(Passage du texte)
+ + + + +

Allons plus loin. Une minorité importante de Québécois serait prête à faire du Québec un pays indépendant. Comme beaucoup de Catalans, beaucoup d’Écossais. Pour des raisons très diverses : anglophobie, car cela existe, esprit de revanche, toujours vivant, protection de la langue, comme si l’anglais allait être moins présent dans un Québec indépendant, désir de bâtir quelque chose de nouveau, lassitude devant le combat constant à mener contre des forces extérieures, comme tous les peuples.
Mais les autres? La majorité? Les chiffres sont éloquents…
Quarante-cinq années de résultats électoraux expliquent celui du 7 avril 2014. La défaite du Parti québécois et la victoire des libéraux ne sont pas une affaire nouvelle : en 15 consultations depuis sa fondation, le PQ a remporté 5 élections, mais en a perdu 8, ainsi que 2 référendums, soit 10 défaites contre 5 victoires.

+ + + + +

(Exercice écrit a) Recopiez à l'identique les lignes des enregistrements, en commençant par celle qui contient « Screen dimensions: 1999x601 » et en terminant par celle qui contient « will pyautogui.click(x=1520, y=498). ».

(Données de l'exercice)
+ + + + +

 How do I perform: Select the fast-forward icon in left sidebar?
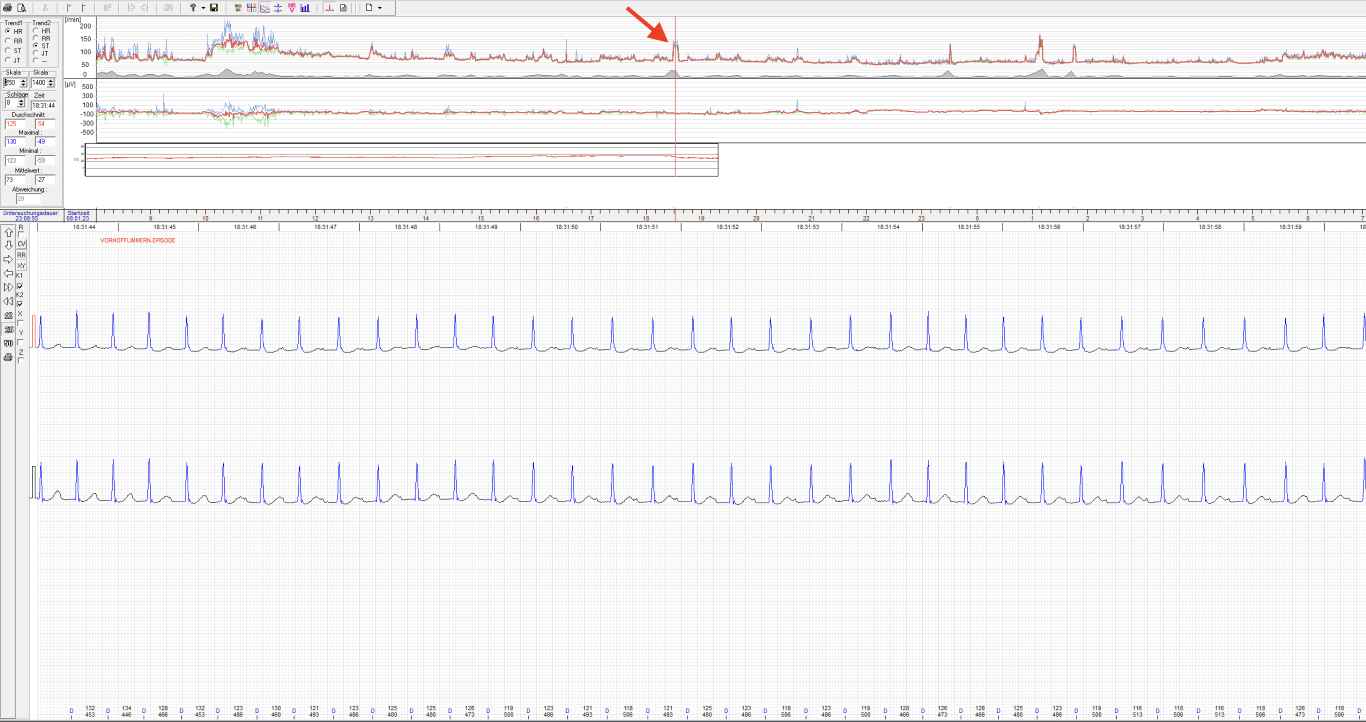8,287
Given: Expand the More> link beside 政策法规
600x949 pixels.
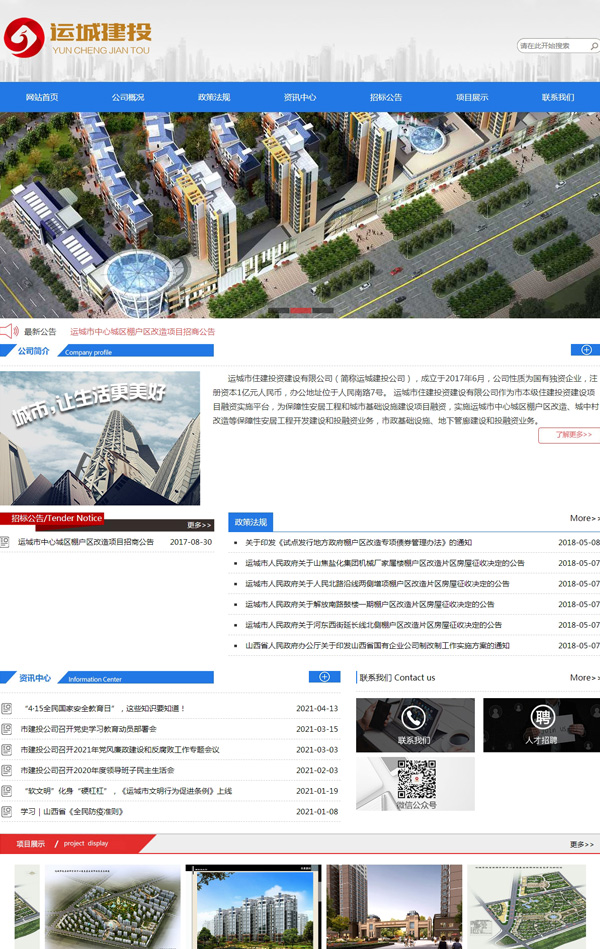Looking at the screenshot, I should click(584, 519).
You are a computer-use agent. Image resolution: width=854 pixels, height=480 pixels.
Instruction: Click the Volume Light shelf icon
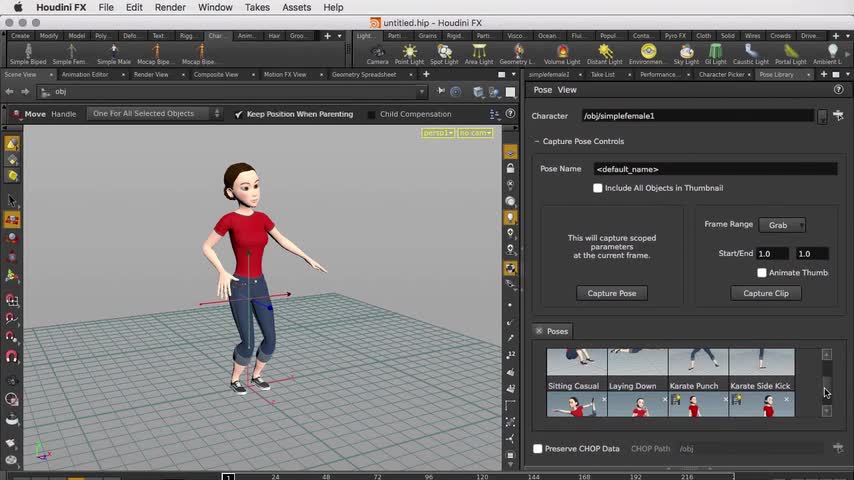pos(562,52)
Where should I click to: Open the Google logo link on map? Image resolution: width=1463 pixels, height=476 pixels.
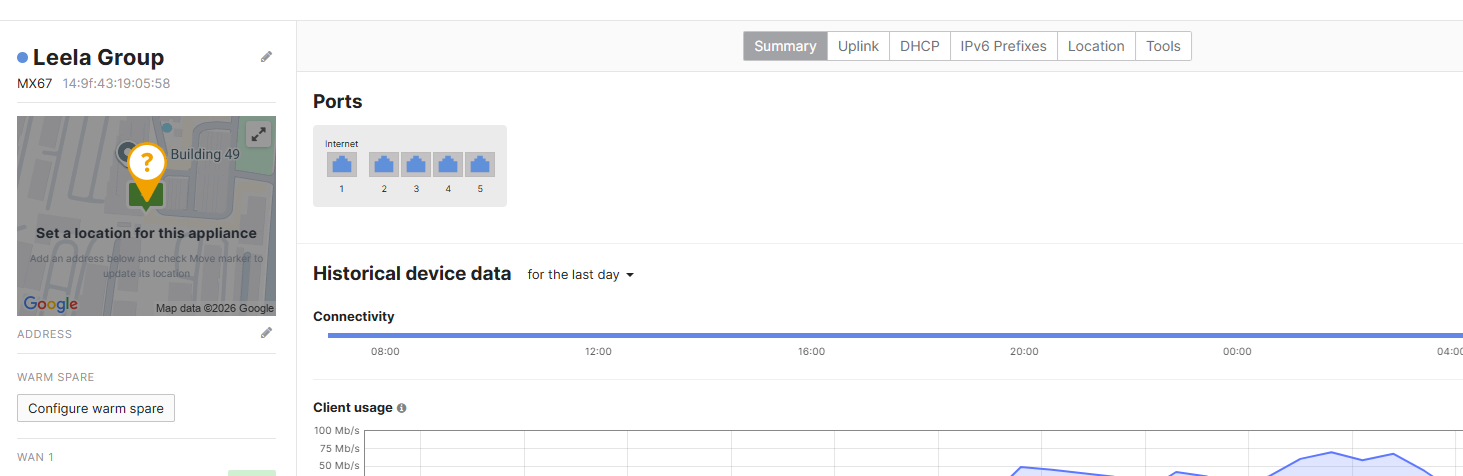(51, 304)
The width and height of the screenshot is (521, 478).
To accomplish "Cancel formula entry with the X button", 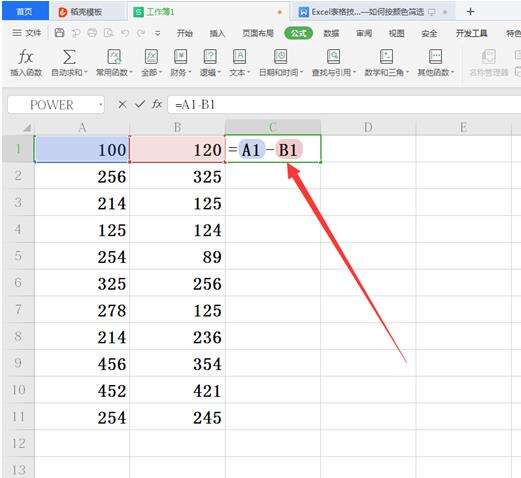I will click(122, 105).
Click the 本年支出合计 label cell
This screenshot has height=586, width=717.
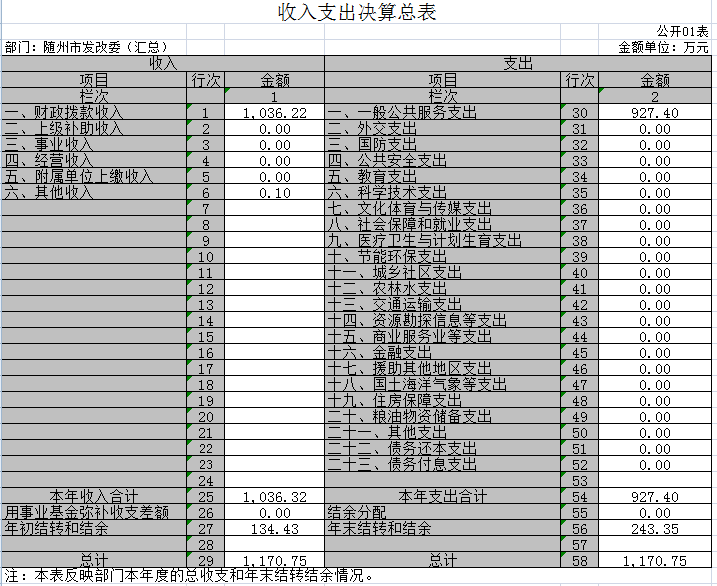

+ + + + +

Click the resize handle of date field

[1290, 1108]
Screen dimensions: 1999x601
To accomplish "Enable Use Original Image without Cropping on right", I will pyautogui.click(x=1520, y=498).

+ + + + +

(Exercice écrit b) Rédigez la suite du texte sur l'indépendance du Québec et les résultats électoraux du Parti québécois, à partir de sa dernière phrase.

(Réponse écrite a)
Screen dimensions: 1999x601
To accomplish "Enable Use Original Image without Cropping on right", I will pyautogui.click(x=1520, y=498).

(Réponse écrite b)
Plus clair encore, pas une seule fois les électeurs n’ont accordé la majorité des votes exprimés au parti indépendantiste : son sommet est de 49,42 % et il date du référendum de 1995, il y a 20 ans. Huit fois, le PQ a obtenu moins de 40 % des voix, et trois fois, moins de 30 %, dont un bas de 25 % l’an dernier. À titre de comparaison, les libéraux ont obtenu 40 % ou plus des voix 10 fois, trois fois 50 % ou plus, dont une fois 56 %. De 2003 à 2018, au terme du gouvernement Couillard, le Parti québécois n’aura été au pouvoir que 18 mois sur 180! La force du Parti québécois tient du mythe.
Ce que Bernard Landry tenait, en consolation d’une défaite, pour un imparable «effet cliquet» — reculer d’un cran pour avancer de deux — ne semble-t-il pas, depuis le référendum de 1995, fonctionner à rebours?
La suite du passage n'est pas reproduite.